It is true that in two conference days, one of which was the unscripted unconference day of Moose Camp, I had more concrete “takeaway” than I do in many times that number of days at other, traditional conferences. Takeaway includes not just ideas that are new to me, but a significant change in my understanding of the importance and utility of ideas. In work terms, I discovered some new tools, all of which will be shared here eventually, and new sites which will find their way here as well. My major work-related insights are all part of the same cluster:

  1. I realized how greatly I have been discounting impromptu and informal media. I’m a word-person and not particularly enamored of my voice or visage, so participating in the audio and audiovisual space makes me uncomfortable… but I can’t deny the power nor can I ignore the growing number of ways available to create and share low-production media.
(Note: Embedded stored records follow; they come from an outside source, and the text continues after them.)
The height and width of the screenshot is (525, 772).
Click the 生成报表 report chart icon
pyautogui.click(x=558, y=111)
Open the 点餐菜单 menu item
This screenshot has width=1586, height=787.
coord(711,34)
  2. I was struck by the importance of the visual (creation and viewing) in understanding (for the person sharing and the person learning). We seek images and imagery the same way we seek narrative, but my expectations and operational processes had shifted far toward the latter. There are so many ways to create that everyone can find something, even if the simplest (and for me most uncomfortable due to my extremely obvious lack of talent)– pen and paper– might be the “best.”
  3. My core belief that all of this only works if you can tap into passion and self-expression was reaffirmed. As trying as the length of some of the open-mic readings were, I loved the activity. It reminded me of poetry readings where sometimes the poems themselves are nowhere near as important as the flashes of insight you get into the humanity and creative processes of the person reading them.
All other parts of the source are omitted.